Since the EPA, unilaterally and without Congressional authorization, conferred on itself the power to regulate carbon dioxide as a pollutant, many changes have taken place in America, with few of them related to the climate. As a prime example, one study shows that the total number of coal-mining jobs in the United States dropped from about 81,000 in 2008, to around 77,000 by 2013. At the same time, we have 40,000 fewer high-wage jobs, as total power-plant jobs fell from 137,000 to 97,000.
Whole communities, from Appalachia to the Powder River Basin, dependent on coal and power plant jobs, have been decimated, leaving workers without jobs or income, families without futures, children without hope for a better life. And this was before the EPA’s controversial and costly Clean Power Plan (CPP), the latest blow they now want to bring down on many of these same communities. .
The CPP shows, EPA and its environmental allies have little sympathy for these industries and the people and the communities that depend on them. They continue to pursue unrealistic climate goals while ignoring that this effort will yield little or no change in the earth’s climate, while costing American taxpayers and electric ratepayers billions that might otherwise have been spent to build communities and better futures.
While the direct damage to coal mines and power plants is easily apparent and quantifiable, the indirect damage to low-income communities across the nation is less obvious. In fact, it has been completely ignored by EPA and the environmental movement. And despite valid concerns over the shrinking middle class and the rise in the number of chronically poor people, the costly plan will fall hardest on those who can least afford to pay more for electricity — the low income, largely African American towns and cities.
Today Dr. Charles Steele Jr. is raising awareness of their plight.
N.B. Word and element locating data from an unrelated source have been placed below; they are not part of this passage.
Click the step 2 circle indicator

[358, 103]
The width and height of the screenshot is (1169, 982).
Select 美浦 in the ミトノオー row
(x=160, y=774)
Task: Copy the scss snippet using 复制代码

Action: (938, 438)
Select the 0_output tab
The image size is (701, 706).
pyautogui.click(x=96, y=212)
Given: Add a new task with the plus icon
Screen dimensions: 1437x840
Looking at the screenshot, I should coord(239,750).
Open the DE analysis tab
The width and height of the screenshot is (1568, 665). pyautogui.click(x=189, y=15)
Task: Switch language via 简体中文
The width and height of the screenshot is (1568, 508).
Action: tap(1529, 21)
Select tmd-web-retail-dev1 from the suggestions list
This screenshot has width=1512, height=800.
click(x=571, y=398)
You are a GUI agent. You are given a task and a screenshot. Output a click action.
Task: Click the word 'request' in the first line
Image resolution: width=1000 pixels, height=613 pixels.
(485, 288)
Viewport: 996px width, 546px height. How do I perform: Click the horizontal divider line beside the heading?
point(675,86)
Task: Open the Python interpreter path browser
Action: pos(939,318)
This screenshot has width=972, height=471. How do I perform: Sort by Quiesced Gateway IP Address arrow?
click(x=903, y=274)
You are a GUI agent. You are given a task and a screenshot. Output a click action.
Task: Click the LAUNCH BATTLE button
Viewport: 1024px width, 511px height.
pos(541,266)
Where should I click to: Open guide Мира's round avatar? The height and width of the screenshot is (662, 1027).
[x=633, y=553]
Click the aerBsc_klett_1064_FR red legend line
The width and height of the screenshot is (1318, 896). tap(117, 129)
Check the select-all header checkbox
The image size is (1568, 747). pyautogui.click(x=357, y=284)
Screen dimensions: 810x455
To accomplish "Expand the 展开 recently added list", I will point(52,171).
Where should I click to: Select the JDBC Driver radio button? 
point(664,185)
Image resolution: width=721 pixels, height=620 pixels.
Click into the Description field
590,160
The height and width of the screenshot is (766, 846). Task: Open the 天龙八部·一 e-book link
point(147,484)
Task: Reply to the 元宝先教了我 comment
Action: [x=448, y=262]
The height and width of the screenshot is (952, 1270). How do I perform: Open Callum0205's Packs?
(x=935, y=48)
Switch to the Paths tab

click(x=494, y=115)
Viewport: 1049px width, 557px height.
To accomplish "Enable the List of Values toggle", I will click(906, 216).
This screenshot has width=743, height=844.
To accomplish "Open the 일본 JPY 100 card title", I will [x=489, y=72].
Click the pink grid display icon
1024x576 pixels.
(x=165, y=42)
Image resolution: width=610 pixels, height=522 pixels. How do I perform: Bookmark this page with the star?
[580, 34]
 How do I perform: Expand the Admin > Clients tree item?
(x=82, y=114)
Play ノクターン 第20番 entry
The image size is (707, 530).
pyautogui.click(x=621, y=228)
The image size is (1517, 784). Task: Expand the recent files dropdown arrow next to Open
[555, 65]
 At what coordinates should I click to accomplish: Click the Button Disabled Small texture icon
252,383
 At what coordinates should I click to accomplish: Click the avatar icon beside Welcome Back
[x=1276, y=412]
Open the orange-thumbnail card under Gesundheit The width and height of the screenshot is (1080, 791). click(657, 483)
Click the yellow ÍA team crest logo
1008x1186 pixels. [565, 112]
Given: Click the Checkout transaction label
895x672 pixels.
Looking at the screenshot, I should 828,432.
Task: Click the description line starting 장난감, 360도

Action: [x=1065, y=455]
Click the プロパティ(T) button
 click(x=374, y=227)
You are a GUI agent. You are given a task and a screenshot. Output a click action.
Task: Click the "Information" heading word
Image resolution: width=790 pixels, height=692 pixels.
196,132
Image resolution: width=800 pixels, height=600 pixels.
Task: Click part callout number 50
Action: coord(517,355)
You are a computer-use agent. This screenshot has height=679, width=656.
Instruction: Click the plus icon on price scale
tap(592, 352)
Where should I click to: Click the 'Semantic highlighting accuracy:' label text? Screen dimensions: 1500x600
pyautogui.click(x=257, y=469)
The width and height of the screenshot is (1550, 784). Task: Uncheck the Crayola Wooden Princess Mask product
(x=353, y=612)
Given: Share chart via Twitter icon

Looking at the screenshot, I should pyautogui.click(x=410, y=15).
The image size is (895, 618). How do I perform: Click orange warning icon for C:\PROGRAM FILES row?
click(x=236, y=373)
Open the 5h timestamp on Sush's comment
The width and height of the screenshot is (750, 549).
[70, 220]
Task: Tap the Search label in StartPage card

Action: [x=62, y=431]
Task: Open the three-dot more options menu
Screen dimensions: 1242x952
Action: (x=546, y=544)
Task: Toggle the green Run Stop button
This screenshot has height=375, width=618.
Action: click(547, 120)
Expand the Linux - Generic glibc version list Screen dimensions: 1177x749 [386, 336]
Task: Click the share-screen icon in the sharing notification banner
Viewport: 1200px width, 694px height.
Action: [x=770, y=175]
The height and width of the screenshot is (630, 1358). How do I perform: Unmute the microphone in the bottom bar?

As President and CEO of the Southern Christian Leadership Conference, Dr. Steele narrates, a video highlighting the real life impact of the CPP on families and whole communities. The video, which can be found here, dramatizes the depth and severity of CPP’s impacts far beyond the coal mines and fields of Appalachia and Montana. It interviews local leaders and ordinary citizens in small communities hard hit by skyrocketing light bills and shuttered power plants.
It’s a poignant and telling commentary, by people who know from experience about the collateral damage that the media and Washington’s regulators choose to ignore. But, perhaps most importantly, the video provides credible and undeniable proof that the damage to Americans’ livelihoods and quality of life from EPA’s carbon rules will be all too real, and almost certainly irreversible.
Many of these communities have been all but forgotten by national political leaders eager to chase questionable environmental goals or build a personal legacy. In many cases, they are the same communities left behind when the economy booms, but who suffer most when things go bad or government overreaches. They are the least able to cope with economic downturns, much less with the rising costs of everyday life unfairly and unnecessarily imposed on them by their own government.
And, they are not limited to the African American communities. They exist across the country, in rural areas, small towns, and big cities.
Dr. Steele does not advocate abandoning our pursuit of a clean environment. But the testimony he brings from those less fortunate should give pause to those who pursue environmental policies without regard to the burden they will place on others. Dr. Steele urges us to make greater efforts to craft policies that are realistic, achievable, and above all balance benefits and costs in a way that doesn’t deepen the divide between the affluent and the poor.